Settlements with regulatory bodies regarding infractions are generally final and binding on all of the parties. This allows the parties to put the regulatory infraction to rest and move forward with their lives. But what happens when a decision of today calls into question the fairness of a settlement from yesteryear? That is the question at the heart of the Ontario Securities Commission (OSC) decision issued in the matter of Marc McQuillen on September 15, 2014.

Mr. McQuillen worked as an Assistant to Mr. David Berry when Mr. Berry was head of preferred share trading at Scotia Capital. Both were charged by Investment Industry Regulatory Organization of Canada (IIROC), a self-regulatory organization (SRO) under purview of the OSC, with manipulating the sale of new share issues being underwritten by Scotia. Mr. McQuillen settled with IIROC and paid a $25,000 fine in lieu of undergoing costly proceedings. Mr. Berry did not settle, but years later won his case against IIROC after a highly contested hearing on the matter. Soon thereafter, Mr. McQuillen petitioned the OSC to have his settlement reversed.

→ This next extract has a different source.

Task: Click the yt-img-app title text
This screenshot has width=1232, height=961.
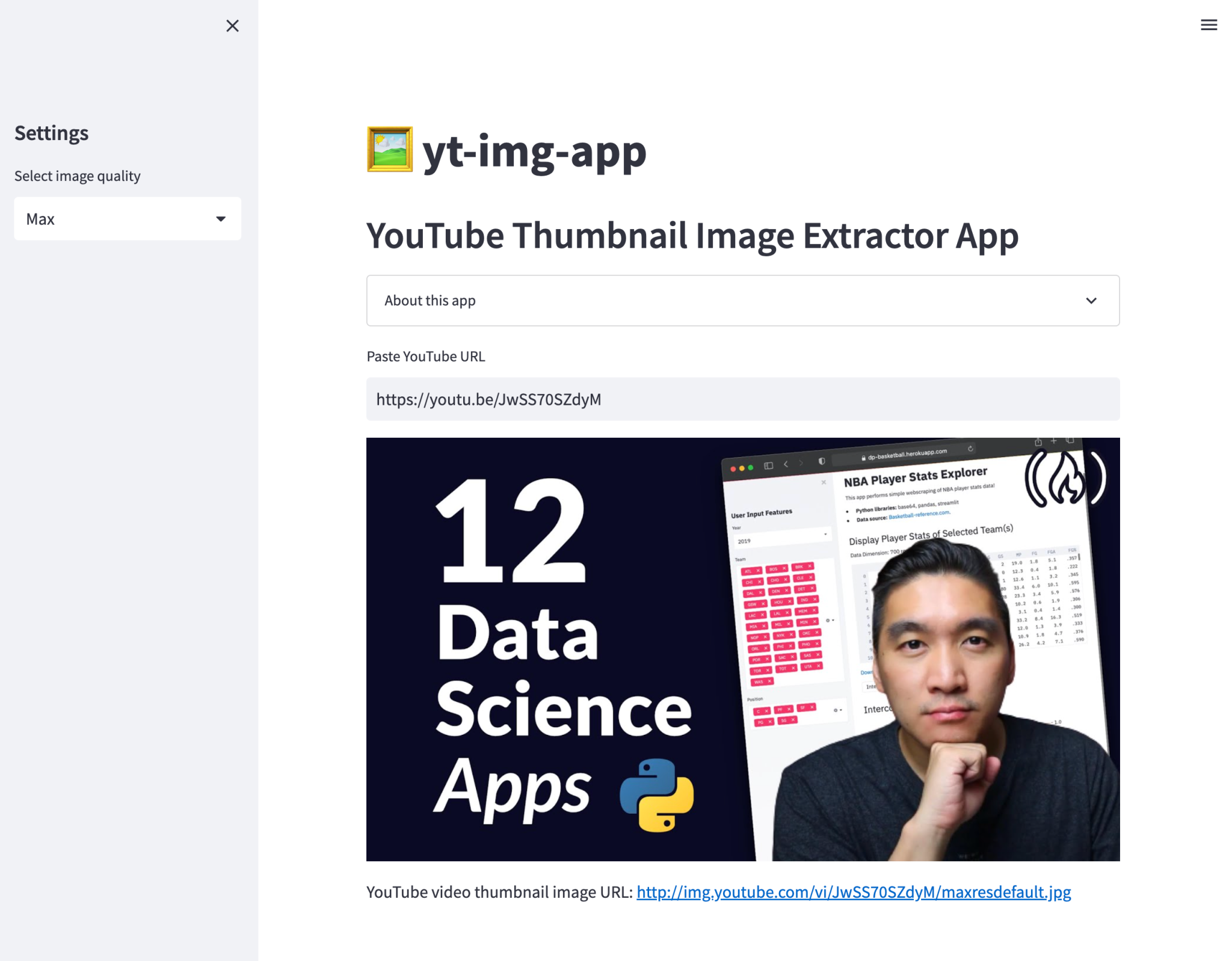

Mr. McQuillen argued that, while as a "pure matter of law" his opportunity to challenge the charges ended with his settlement, that opportunity was severely curtailed by the cost of the legal process. Now that the charges were proven to be unsubstantiated by virtue of Mr. Berry's success in defeating them, Mr. McQuillen stated that the OSC, as a matter of fairness, ought to overturn his settlement. He argued that he should be treated similarly to Mr. Bernie Ashe, the former AIT Chief Executive, whose settlement in an analogous case was overturned in 2008.

IIROC, for its part and supported by OSC staff, argued that the settlement was final and non-reviewable, and that overturning the settlement would open the floodgates to future challenges. Moreover, IIROC argued that neither it nor the OSC had the jurisdiction to overturn the settlement.

Was Mr. McQuillen's settlement truly final? The OSC says no. IIROC has been ordered to expunge Mr. McQuillen's disciplinary record (and if that is not practicable, IIROC must include a prominent statement to that effect in conjunction with any future reference by IIROC to the settlement agreement or to Mr. McQuillen), and to repay his fine. The OSC Vice-Chair James Turner underpinned his decision on the "manifest unfairness" that would result if Mr. McQuillen's settlement were not overturned, stating that "McQuillen continues to suffer damage to his reputation and career as a result of the settlement agreement that he should not suffer."

In addressing the arguments advanced by IIROC, Mr. Turner set aside the notion of a jurisdictional vacuum, issuing his decision pursuant to the OSC's supervisory jurisdiction over IIROC under subsection 21.1(4) of the Ontario Securities Act. He stated that "if neither IIROC nor the Commission has jurisdiction to reconsider the Settlement Approval in any circumstances, that would be a material and unfortunate defect in our securities regulatory regime."

Mr. Turner furthermore rejected the floodgates argument, noting that Mr. McQuillen's case was "unique and the rarest of circumstances." The OSC can only intervene in the decision of an SRO where (i) the IIROC Hearing Panel made a fundamental error of law or principle or overlooked material evidence; (ii) the IIROC's Hearing Panel's perception of the public interest conflicts with that of the OSC; or (iii) new and compelling evidence is presented to the OSC that was not before the IIROC Hearing Panel.

For those seeking to challenge SRO decisions in the future, Mr. McQuillen's case is only slightly encouraging. The fundamental nature of settlement arrangements – that they are binding on the parties and non-reviewable – remains intact. In unique and the rarest of circumstances, however, "final" might not always mean final.

The content of this article does not constitute legal advice and should not be relied on in that way. Specific advice should be sought about your specific circumstances.